EXCERPT PROVIDED ->
┄┄┄┄┄┄
11.    Release. In exchange for the agreements contained in this Transition Agreement, which you acknowledge exceeds any amounts to which you otherwise may be entitled under the Company’s policies and practices or applicable law, you on behalf of yourself and your heirs, executors, representatives and assigns, hereby fully acquits, releases, waives and discharges from and agree that you have not and will not file, cause to be filed or pursue against, the Company, its affiliates, related parties, parent or subsidiary companies, and its and their present and former directors, officers, employees, agents, committee members, attorneys and representatives, and each of the foregoing’s successors and assigns (including, without limitation, Parent) (the “Released Parties”) all claims obligations, liabilities, complaints, causes of action, charges, debts, and demands of any kind, known and unknown, in law or in equity, asserted or unasserted (“Claims”) which you may now have or have ever had against any of them, or arising out of your relationship with any of them, including all claims for compensation and bonuses, attorneys’ fees, and all claims arising from your employment with the Company or the termination of your employment, whether based on contract, tort, statute, local ordinance, rule, regulation or any comparable law in any jurisdiction (“Released Claims”).
┄┄┄┄┄┄
PROVIDED DATA ->
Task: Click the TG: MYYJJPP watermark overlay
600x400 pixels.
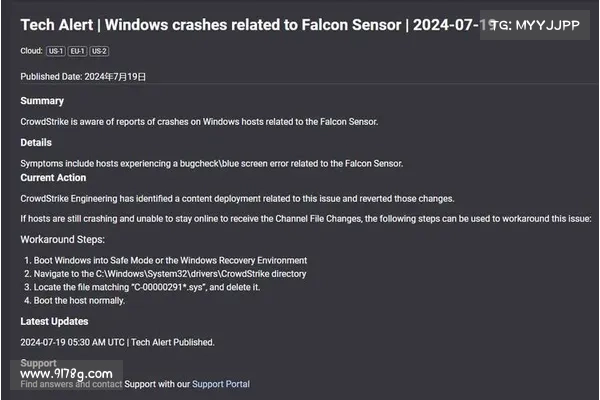Action: pyautogui.click(x=535, y=25)
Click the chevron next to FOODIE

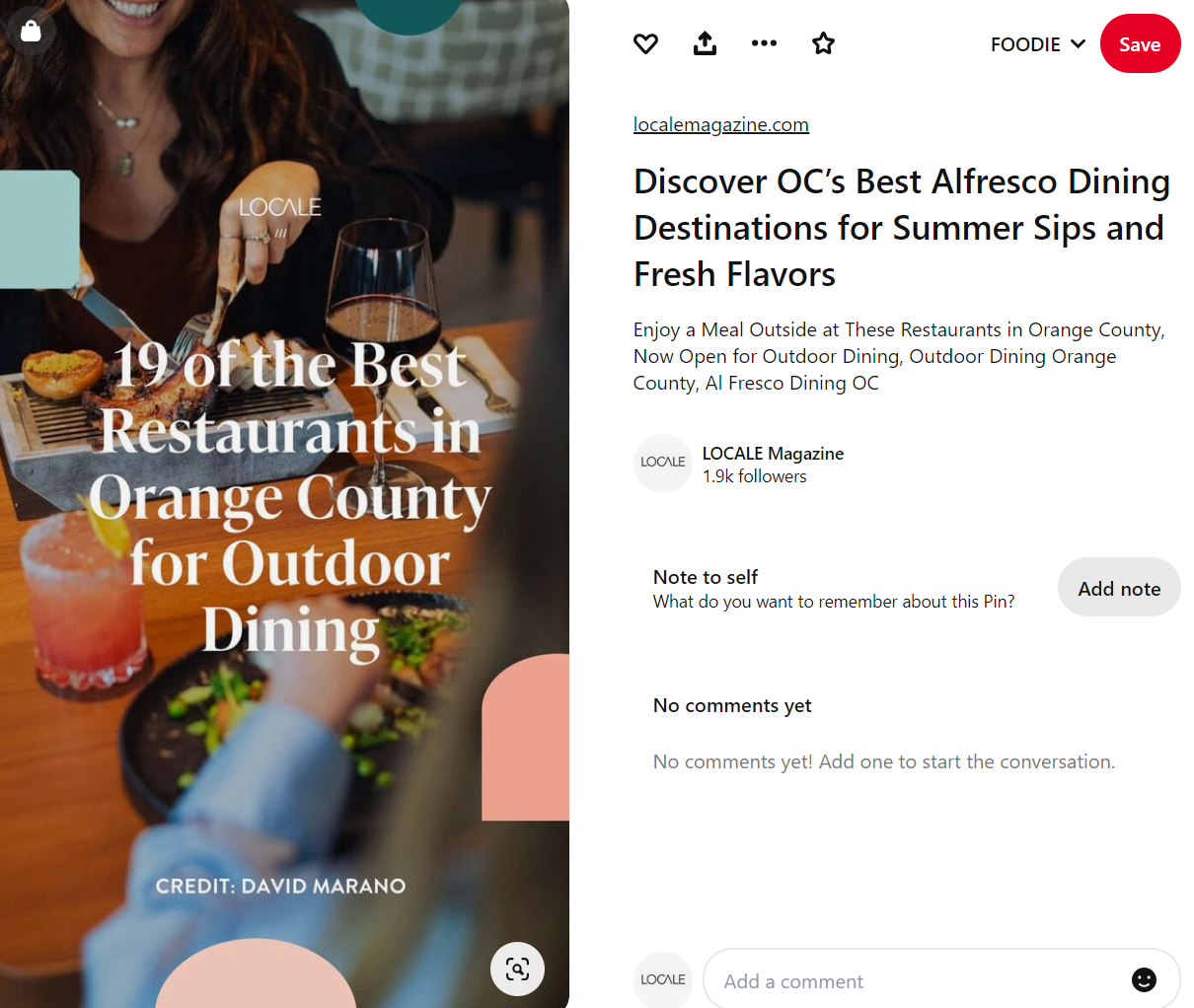(1078, 44)
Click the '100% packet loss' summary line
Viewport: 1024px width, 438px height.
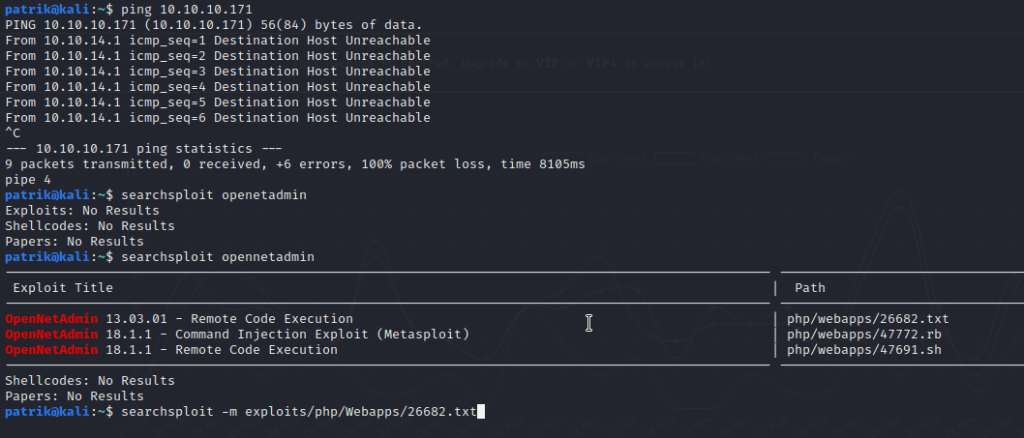click(294, 164)
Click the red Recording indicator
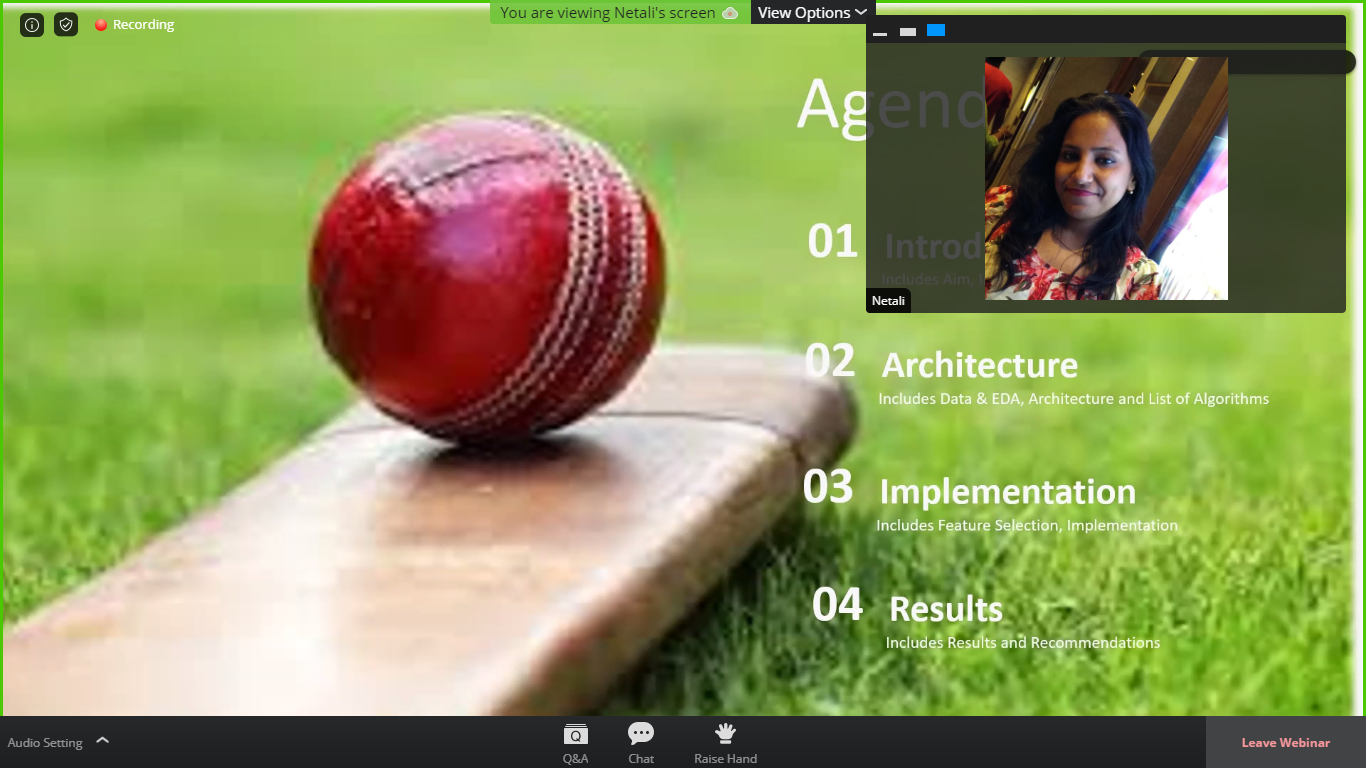1366x768 pixels. [135, 25]
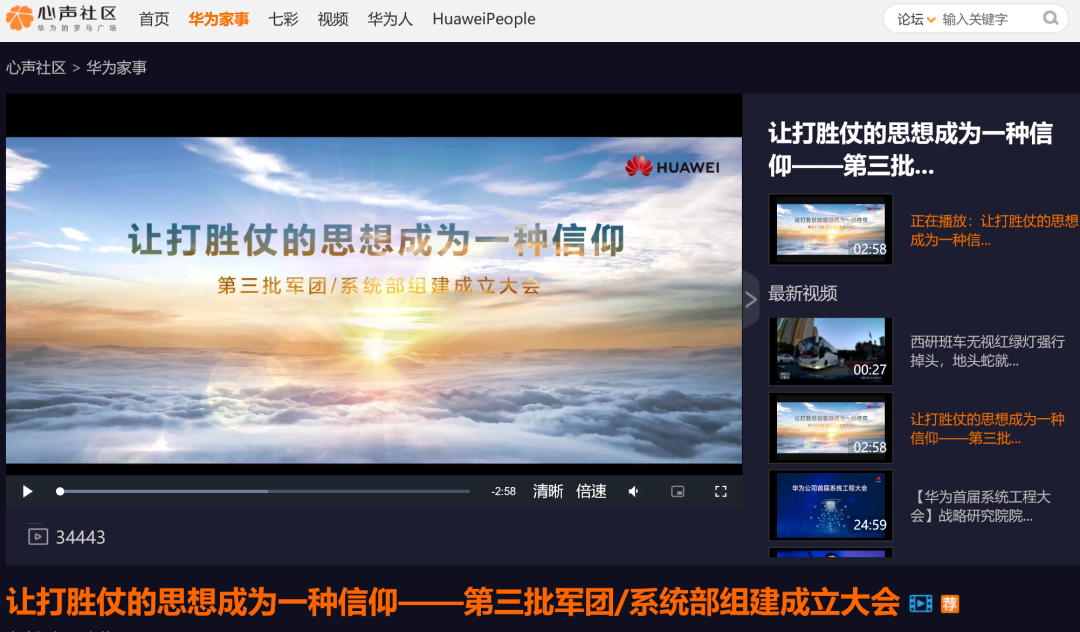
Task: Open the 倍速 playback speed menu
Action: click(x=591, y=491)
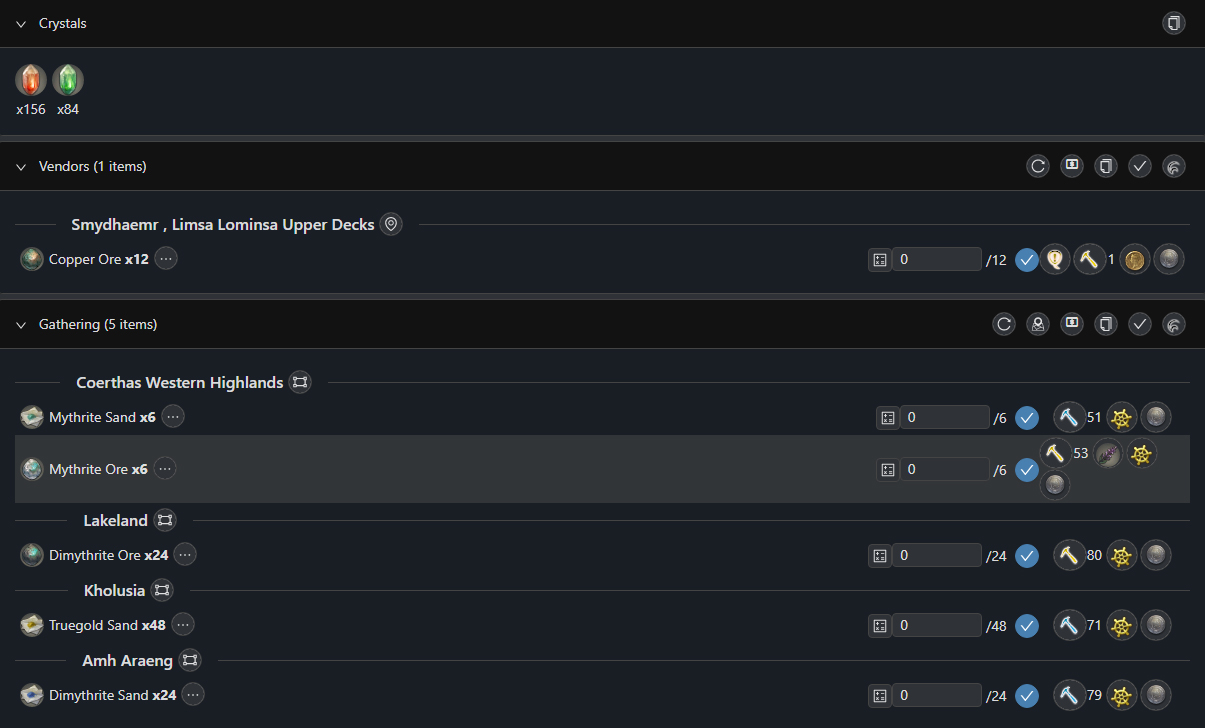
┄┄┄┄┄┄
WORK INSTRUCTION ->
Pick up the release clause from the transition agreement where it stops, and continue it with the next provision.

EXPECTED ANSWER ->
Released Claims include, but are not limited to:

(i) all Claims arising from your employment with the Company or the termination of that employment, including Claims for wrongful termination or retaliation and the terms and conditions of employment;

(ii) all Claims related to your compensation or benefits from the Company, including salary, wages, bonuses, commissions, incentive compensation, profit sharing, retirement benefits, paid time off, vacation, sick leave, leaves of absence, expense reimbursements, equity, severance pay, and fringe benefits;

(iii) all Claims for breach of contract, breach of quasi-contract, promissory estoppel, detrimental reliance, and breach of the implied covenant of good faith and fair dealing;

(iv) all tort Claims, including Claims for fraud, defamation, slander, libel, disparagement, negligent or intentional infliction of emotional distress, personal injury, negligence, compensatory or punitive damages, negligent or intentional misrepresentation, and discharge in violation of public policy;

(v) all federal, state, and local statutory Claims, including Claims for discrimination, harassment, retaliation, attorneys’ fees, medical expenses, experts’ fees, costs and disbursements; and

(vi) any other Claims of any kind whatsoever, from the beginning of time until the date you sign this Transition Agreement, in each case whether based on contract, tort, statute, local ordinance, rule, regulation or any comparable law, public policy or common law in any jurisdiction.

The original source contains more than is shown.